Reading passage —
# Amano shrimp turning red?



## aznartist34 (Nov 19, 2010)

You mean the 2 tube/stripe looking marks going through its body? If so, that's the poop chute.


----------



## sayurasem (Jun 17, 2011)

Amanos can change a little color depending what they eat. Mine turn blue-ish when fed fish food.


----------



## xdestry (Jul 13, 2012)

Yeah my amanos have been blue, red, white, and pink, I am not sure what causes it though.


----------



## DogFish (Jul 16, 2011)

My females get dark when they are ready to breed and when full of Zoe. Some younger males get a light blue tint.


----------



## somewhatshocked (Aug 8, 2011)

DogFish hit on something - Amanos can look really cool when ready to breed. Dark colors, silver and such.

They're a great shrimp to feed different kinds of food just to see what kind of colors will pop up.


----------



## dburns865 (Nov 26, 2012)

Thanks for the info guys! To answer a previous question, all the markings on him changed from brown to red on the outside, not to poop chute 

A second question since were on the subject, are they often cloudy after molting? One of them molted and looks really cloudy in color. With my ghosties that means they'll be dead soon, is it the same for amanos?


----------

[Extracted records]
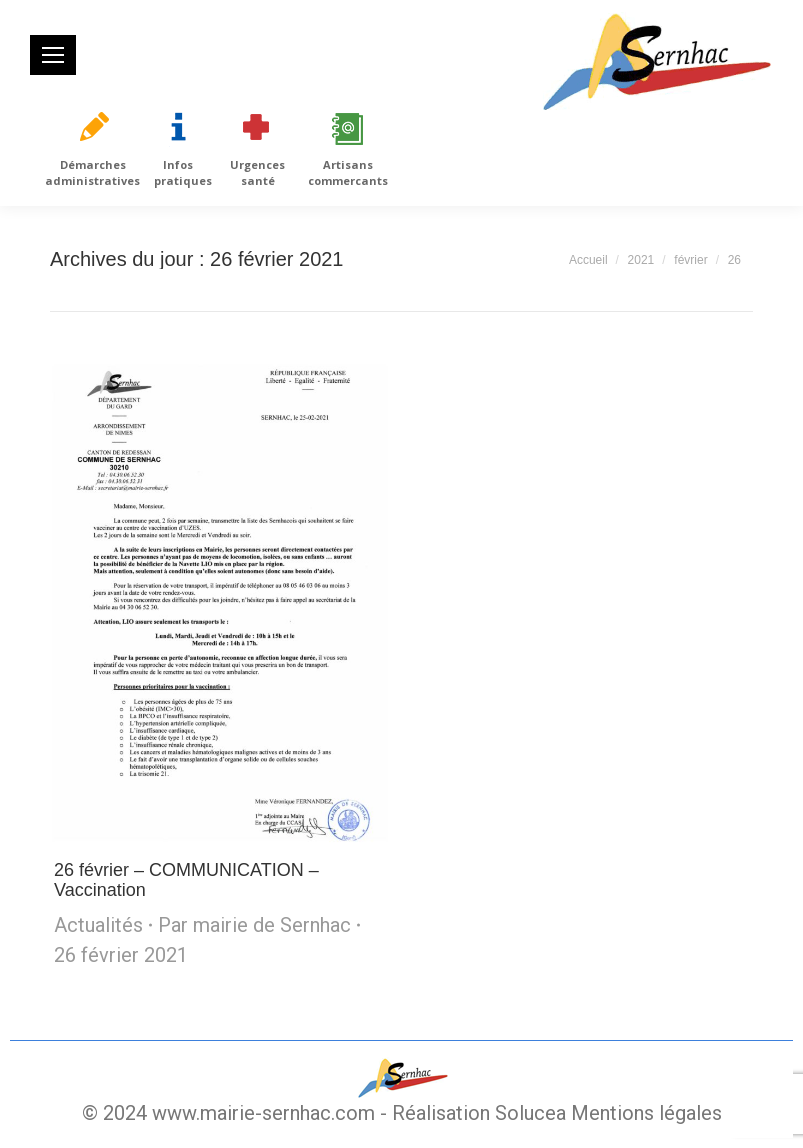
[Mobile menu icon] (53, 55)
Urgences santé (257, 172)
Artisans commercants (348, 172)
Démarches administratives (92, 172)
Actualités (98, 925)
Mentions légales (646, 1113)
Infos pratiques (183, 172)
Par (254, 925)
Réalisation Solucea (479, 1113)
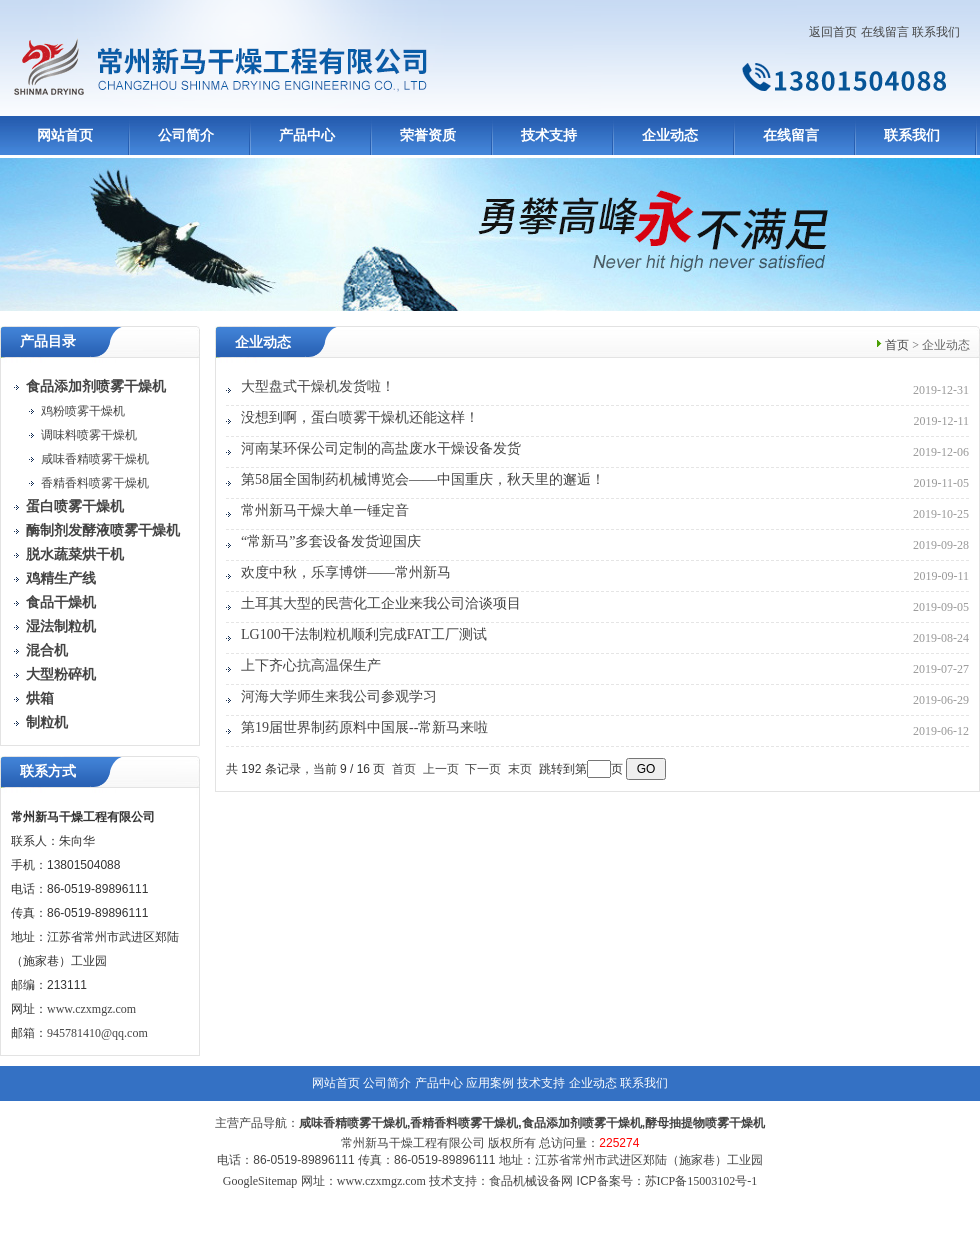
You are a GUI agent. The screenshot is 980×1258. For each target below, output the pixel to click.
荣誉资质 (428, 135)
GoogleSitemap (260, 1181)
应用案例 (490, 1083)
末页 (520, 769)
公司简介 (186, 135)
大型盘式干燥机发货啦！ (318, 386)
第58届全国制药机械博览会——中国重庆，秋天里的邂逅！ (423, 479)
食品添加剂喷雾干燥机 (582, 1123)
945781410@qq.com (97, 1033)
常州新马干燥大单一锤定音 (325, 510)
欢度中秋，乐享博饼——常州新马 (346, 572)
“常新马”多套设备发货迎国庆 (331, 541)
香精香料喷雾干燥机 (95, 483)
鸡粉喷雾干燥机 (83, 411)
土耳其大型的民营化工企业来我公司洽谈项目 (381, 603)
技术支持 (549, 135)
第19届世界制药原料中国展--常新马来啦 (364, 727)
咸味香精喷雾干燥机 (95, 459)
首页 (897, 345)
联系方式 (48, 771)
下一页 (483, 769)
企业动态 (670, 135)
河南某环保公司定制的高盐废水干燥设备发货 (381, 448)
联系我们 (936, 32)
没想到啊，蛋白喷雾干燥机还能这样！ (360, 417)
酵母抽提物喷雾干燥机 (705, 1123)
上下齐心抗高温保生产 (311, 665)
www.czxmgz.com (91, 1009)
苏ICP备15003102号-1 (701, 1181)
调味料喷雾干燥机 (89, 435)
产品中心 (307, 135)
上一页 (441, 769)
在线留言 (885, 32)
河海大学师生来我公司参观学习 (339, 696)
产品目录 (48, 341)
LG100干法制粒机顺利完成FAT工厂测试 (364, 634)
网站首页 (65, 135)
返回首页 (833, 32)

Written tasks —
[1] Extract everything in the Amano shrimp thread from "A second question" down to "same for amanos?".
[2] List the usernames of everyone who posted in the Amano shrimp thread.
The records have nothing to do with what comes next.

Task-by-task solutions —
[1]
A second question since were on the subject, are they often cloudy after molting? One of them molted and looks really cloudy in color. With my ghosties that means they'll be dead soon, is it the same for amanos?

[2] aznartist34, sayurasem, xdestry, DogFish, somewhatshocked, dburns865